=== DATA FOR THIS TASK ===
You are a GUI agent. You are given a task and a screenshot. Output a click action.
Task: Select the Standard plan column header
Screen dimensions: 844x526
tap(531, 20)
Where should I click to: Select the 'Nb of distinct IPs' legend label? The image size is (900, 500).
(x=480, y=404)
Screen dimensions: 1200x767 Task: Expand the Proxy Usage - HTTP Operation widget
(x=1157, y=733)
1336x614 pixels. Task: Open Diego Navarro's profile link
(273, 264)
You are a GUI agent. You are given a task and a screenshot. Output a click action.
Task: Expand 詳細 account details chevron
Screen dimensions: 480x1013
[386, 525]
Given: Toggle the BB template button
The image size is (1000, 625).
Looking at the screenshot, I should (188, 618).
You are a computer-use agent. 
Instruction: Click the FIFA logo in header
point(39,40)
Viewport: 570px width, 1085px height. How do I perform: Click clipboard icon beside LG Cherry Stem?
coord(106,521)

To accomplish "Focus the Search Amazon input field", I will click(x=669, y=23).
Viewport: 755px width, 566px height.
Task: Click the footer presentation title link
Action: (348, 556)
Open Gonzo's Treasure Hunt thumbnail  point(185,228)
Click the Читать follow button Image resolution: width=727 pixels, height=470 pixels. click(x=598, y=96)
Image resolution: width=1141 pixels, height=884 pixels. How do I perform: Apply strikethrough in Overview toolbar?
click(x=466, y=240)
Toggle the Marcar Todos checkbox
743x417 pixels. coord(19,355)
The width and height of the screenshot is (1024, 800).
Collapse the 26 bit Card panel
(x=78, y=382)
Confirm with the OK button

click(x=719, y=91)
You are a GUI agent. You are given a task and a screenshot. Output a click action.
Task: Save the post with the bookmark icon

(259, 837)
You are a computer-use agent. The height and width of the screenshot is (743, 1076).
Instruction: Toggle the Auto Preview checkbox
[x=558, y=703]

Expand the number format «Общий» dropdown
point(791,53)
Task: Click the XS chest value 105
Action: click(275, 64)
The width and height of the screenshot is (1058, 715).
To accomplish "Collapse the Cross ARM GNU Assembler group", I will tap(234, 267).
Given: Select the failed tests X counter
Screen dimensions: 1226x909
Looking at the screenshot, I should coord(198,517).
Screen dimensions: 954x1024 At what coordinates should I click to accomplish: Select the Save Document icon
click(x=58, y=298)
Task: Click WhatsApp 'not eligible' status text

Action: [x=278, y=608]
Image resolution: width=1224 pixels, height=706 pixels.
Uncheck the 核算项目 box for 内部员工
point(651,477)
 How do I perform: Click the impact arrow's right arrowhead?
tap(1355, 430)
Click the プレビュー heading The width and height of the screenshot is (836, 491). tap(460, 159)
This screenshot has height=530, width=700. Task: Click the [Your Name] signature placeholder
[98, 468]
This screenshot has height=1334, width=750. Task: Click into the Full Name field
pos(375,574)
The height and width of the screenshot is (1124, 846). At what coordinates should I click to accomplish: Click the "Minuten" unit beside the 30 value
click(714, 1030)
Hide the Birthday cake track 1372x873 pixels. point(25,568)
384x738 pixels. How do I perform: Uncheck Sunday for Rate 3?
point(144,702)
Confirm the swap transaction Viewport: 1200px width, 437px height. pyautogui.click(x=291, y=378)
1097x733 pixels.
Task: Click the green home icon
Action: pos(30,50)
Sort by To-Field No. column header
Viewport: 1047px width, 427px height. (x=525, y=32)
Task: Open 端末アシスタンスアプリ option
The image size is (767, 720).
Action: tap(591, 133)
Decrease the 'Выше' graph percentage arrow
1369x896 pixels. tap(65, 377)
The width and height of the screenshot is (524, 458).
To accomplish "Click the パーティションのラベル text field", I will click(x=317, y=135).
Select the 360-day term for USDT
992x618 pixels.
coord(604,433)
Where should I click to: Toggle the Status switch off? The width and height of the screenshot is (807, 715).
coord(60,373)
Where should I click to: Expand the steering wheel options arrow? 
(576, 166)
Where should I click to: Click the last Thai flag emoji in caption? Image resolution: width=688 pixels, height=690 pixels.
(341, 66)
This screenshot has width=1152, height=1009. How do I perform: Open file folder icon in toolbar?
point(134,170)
===
◆ BRIEF ◆
Return one number, the count of lines in the records holding the word "computer".

◆ EXERCISE ANSWER ◆
2